» CRISTOVAM BUARQUE Professor emérito da UNB e senador pelo PDT-DF., Correio Brasiliense, 11/5/2015
Nos últimos anos, o Brasil tem assistido a greves de professores nos mais diversos estados e cidades. Pode-se estimar em milhares o número de aulas perdidas e em milhões o número de alunos sem aulas ao longo de anos. Não é necessário ter imaginação para perceber as consequências da falta das aulas na formação dos estudantes e as consequências dessa má formação para o futuro do país.
Apesar disso, o país não percebe o risco. Ainda mais grave é o fato de pais e professores dizerem que as escolas são tão ruins que a ausência de aulas não faz falta. Muitos pais lamentam as greves apenas porque seus filhos não têm onde ser deixados. Outros lamentam apenas porque os filhos ficam sem merenda.
A população brasileira indignou-se com a violência contra professores nas ruas de Curitiba, na tarde do último 29 de abril. Ver policiais correndo em perseguição a professores, espancando e ferindo dezenas deles, indignou e envergonhou os brasileiros e causou repercussão negativa aos olhos do mundo. Mas há séculos o futuro do Brasil vem sendo espancado pela má qualidade das nossas escolas.
Nossos professores são agredidos silenciosamente pelos contracheques jogados sobre eles. O Brasil foi espancado visivelmente em uma tarde em Curitiba, mas tem sido vítima de maneira não percebida pelos maus-tratos diários aos professores, às escolas e aos alunos. Igualmente grave é o fato de que as greves só ocorrem nas escolas públicas, onde estão os filhos das camadas mais pobres, ampliando assim a desigualdade na qualidade da educação conforme a renda das famílias. Cada greve aumenta a brecha na qualidade da educação das crianças filhas de pobres em relação às filhas de ricos.
Sem bons salários é impossível atrair para o magistério os mais preparados jovens da sociedade; e sem boas condições de trabalho para o professor - conforto e equipamentos nas escolas - é impossível atrair o interesse dos alunos.
Mesmo assim, como pedir aos professores que não façam greves, se os salários estão entre os mais baixos do mundo e entre menores no universo dos profissionais com a mesma qualificação no Brasil? Como pedir aos docentes que não façam greve, quando as aposentadorias são modificadas em prejuízo de seus direitos?
A saída não é impedir as greves; é fazê-las desnecessárias. Precisamos desarmar a necessidade de os professores serem obrigados a recorrer à greve.
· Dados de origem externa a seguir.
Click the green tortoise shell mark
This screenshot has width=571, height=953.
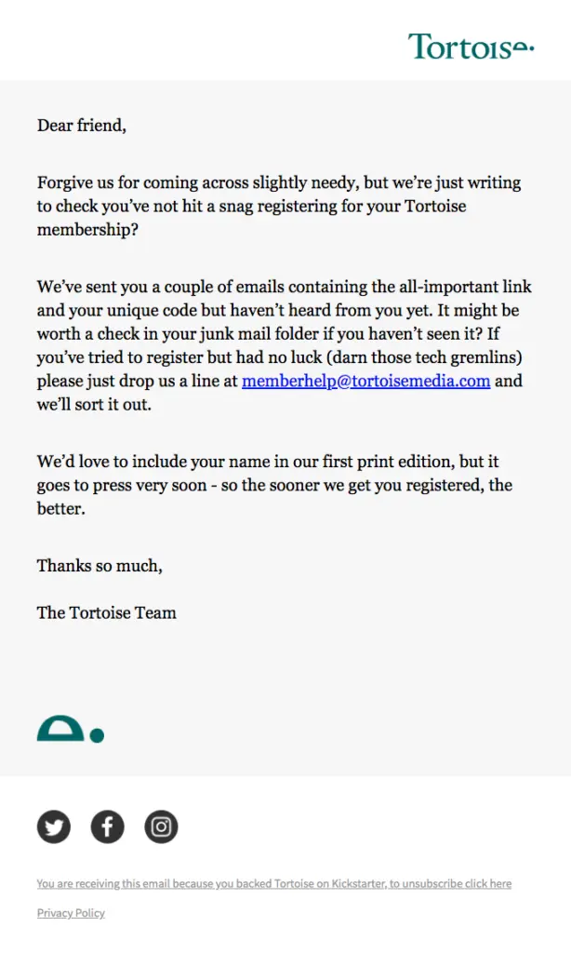point(60,730)
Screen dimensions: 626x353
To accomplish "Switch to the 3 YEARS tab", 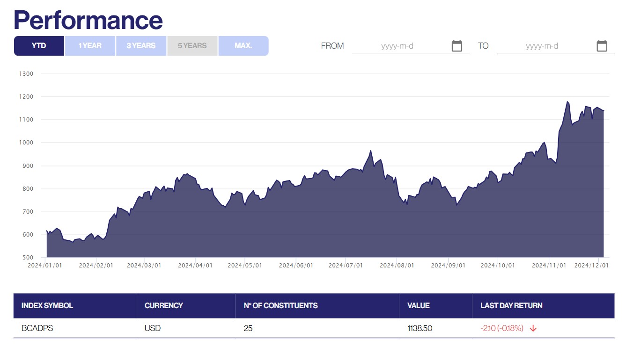I will [141, 46].
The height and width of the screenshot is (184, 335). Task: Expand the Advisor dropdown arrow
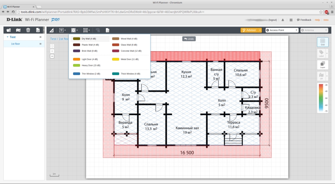click(260, 30)
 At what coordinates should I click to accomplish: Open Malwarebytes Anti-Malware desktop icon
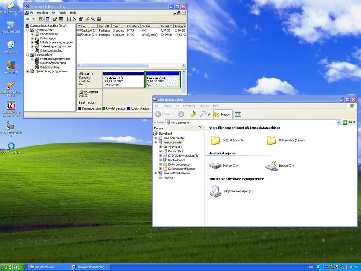click(11, 105)
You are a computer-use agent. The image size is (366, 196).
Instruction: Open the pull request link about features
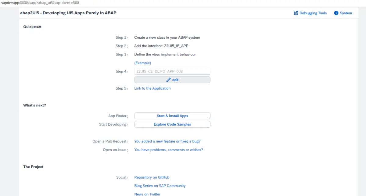click(x=167, y=141)
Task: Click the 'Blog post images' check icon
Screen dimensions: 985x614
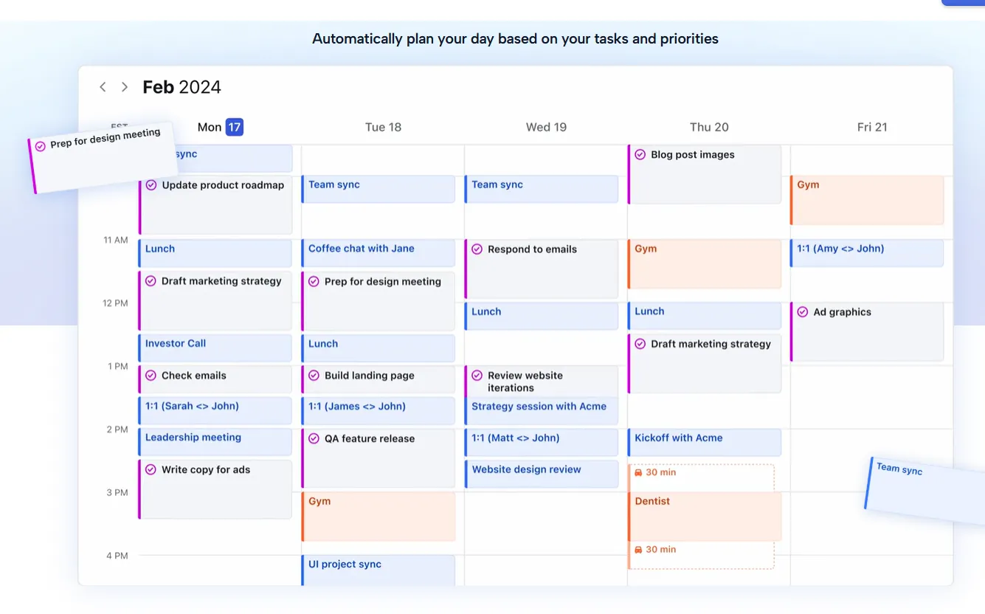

Embora seja sabido que os sindicatos muitas vezes têm interesses políticos na declaração de greves, seja para fortalecer uma corrente interna, seja por enfrentamentos partidários na política nacional e local, as greves deixariam de ser instrumento indispensável se os professores estivessem satisfeitos com os benefícios pessoais e com as condições de trabalho ao redor. Greves de professores têm características perversas quando comparadas às paralisações nos demais setores por, pelo menos, dois motivos. Primeiro: enquanto a greve do operário penaliza o patrão, a greve do professor pune as famílias. Segundo: ao voltar da greve e retomar o trabalho de onde parou, o operário encontra a matéria-prima e as máquinas esperando nas mesmas condições anteriores; os professores encontram alunos que perderam a motivação e que até mesmo regrediram. É como se nas greves de operários, além de parar a construção, eles destruíssem casas prontas.
Para oferecer um salário que permita atrair os melhores quadros da sociedade e oferecer-lhes as necessárias boas condições de trabalho, seria preciso investir ao redor de R$ 9.500 por aluno a cada ano. Raras cidades teriam condições de reservar recursos de tal porte para a educação. A única forma de parar as greves é por meio de um esforço nacional que adote as escolas e as crianças de cada cidade por meio da federalização da educação de base. E federalizar significa termos uma carreira nacional do magistério e, ainda, que o equipamento das escolas tenha padrão de qualidade elevado e equivalente em todo o território nacional.